The semantic web is a term used to describe a web which is made up not just of data but of data with attributed ‘meaning’. The result of contexualising data and meaning is ultimately ‘machine-readable meaning’ i.e. the ability for a computer to understand that the word ‘Acne’ that appears on a website doesn’t refer to a skin condition but rather a brand of jeans.
The term ‘semantic web’ was coined by Tim Berners Lee based on the following vision
I have a dream for the Web [in which computers] become capable of analyzing all the data on the Web – the content, links, and transactions between people and computers. A “Semantic Web”, which makes this possible, has yet to emerge, but when it does, the day-to-day mechanisms of trade, bureaucracy and our daily lives will be handled by machines talking to machines. The “intelligent agents” people have touted for ages will finally materialize.
Semantic languages & Schema.org
Since 2001 when Tim Berners Lee set-forth his vision, various semantic vocabularies have been developed to enable people to mark-up web pages to give them meaning. One of the leading markup vocabularies is Schema.org, created as a collaboration of leading search engine organisations including Google, Bing, Yandex and others.

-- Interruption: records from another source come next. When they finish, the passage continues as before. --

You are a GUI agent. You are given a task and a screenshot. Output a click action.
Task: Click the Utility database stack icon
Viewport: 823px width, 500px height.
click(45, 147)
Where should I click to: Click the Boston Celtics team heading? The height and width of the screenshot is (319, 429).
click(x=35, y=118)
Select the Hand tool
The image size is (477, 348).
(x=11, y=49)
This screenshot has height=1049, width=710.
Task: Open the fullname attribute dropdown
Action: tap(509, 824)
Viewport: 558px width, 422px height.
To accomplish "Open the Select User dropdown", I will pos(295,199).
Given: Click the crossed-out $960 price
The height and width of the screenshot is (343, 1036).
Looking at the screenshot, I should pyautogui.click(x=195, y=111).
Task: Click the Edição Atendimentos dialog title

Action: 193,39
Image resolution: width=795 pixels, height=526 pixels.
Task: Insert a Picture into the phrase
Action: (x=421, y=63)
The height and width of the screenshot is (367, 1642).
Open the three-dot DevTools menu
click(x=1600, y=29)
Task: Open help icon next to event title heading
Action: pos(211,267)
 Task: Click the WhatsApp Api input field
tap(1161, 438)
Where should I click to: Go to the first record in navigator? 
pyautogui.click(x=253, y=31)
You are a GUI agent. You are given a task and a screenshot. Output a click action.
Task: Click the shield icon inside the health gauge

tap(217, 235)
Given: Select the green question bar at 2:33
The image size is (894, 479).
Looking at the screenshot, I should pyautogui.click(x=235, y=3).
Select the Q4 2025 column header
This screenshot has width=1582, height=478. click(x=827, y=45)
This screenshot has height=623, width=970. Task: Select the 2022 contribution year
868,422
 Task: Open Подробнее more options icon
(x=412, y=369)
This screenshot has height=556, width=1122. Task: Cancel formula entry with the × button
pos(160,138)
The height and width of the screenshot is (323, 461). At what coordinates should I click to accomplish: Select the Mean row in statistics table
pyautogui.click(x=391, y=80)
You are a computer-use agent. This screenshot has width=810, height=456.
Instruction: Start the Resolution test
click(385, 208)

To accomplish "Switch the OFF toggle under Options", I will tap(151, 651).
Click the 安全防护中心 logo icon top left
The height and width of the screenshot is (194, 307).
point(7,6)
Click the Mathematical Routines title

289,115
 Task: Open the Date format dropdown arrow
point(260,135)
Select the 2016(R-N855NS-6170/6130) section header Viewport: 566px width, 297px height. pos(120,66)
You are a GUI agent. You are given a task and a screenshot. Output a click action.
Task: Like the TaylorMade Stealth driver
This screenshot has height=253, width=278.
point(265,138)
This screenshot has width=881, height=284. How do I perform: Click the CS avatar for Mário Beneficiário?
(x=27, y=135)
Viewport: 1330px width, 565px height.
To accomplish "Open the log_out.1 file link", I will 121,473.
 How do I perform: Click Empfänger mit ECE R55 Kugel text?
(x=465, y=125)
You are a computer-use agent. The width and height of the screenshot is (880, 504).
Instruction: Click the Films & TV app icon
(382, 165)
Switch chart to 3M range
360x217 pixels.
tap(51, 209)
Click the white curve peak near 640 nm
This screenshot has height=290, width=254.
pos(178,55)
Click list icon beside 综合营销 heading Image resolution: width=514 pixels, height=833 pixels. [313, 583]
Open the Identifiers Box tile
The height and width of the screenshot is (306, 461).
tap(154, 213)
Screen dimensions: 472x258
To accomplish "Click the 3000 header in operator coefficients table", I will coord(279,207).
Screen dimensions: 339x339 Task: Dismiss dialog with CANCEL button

Schema.org was created to create widespread usage of semantic markup, and is broad in its scope incorporating 500+ ‘types’ and 800+ ‘properties’ meaning that Schema.org can be applied to pretty much anything to date.
An example of Schema.org mark-up structure, with its ‘types’ and ‘properties’ is as follows – using the website information of my local pub ‘The Duke of Edinburgh’ as an example:
Type:
BarOrPub / FoodEstablishment
Properties:
Name
Address
Opening hours
By adding this semantic markup language to the pubs website information enables Google (or other search engines / service that relies on open web data) to more easily understand the meaning of the information provided.
For example, a very important thing that it does is help Google understand that this information is related to an organisation (pub) called the Duke of Edinburgh rather than a ‘person’ called the same thing.
The result when searched via Google is this, when searching for ‘pub near me’
When looking at Schema.org’s application, one important area missing to date is democracy & legislation.
DML (democracy mark-up language)
In the context of Delib’s work, the idea of applying the semantic web to democratic processes (like policy creation and legislation) highlights a whole raft of exciting advantages to enrich democracy. We might call this specific mark-up language “Democracy Mark-up Language (DML).
Government policy & legislative documents are famously wordy and inaccessible, but at the same time are generally well-structured and part of a wider well-structured government process.
The natural structured nature of policy / legislation means it has the potential to be made more accessible by technology; the starting point for making this government policy data more accessible is providing an easy way to mark it up and give ‘machine-readable meaning’ to policy documents.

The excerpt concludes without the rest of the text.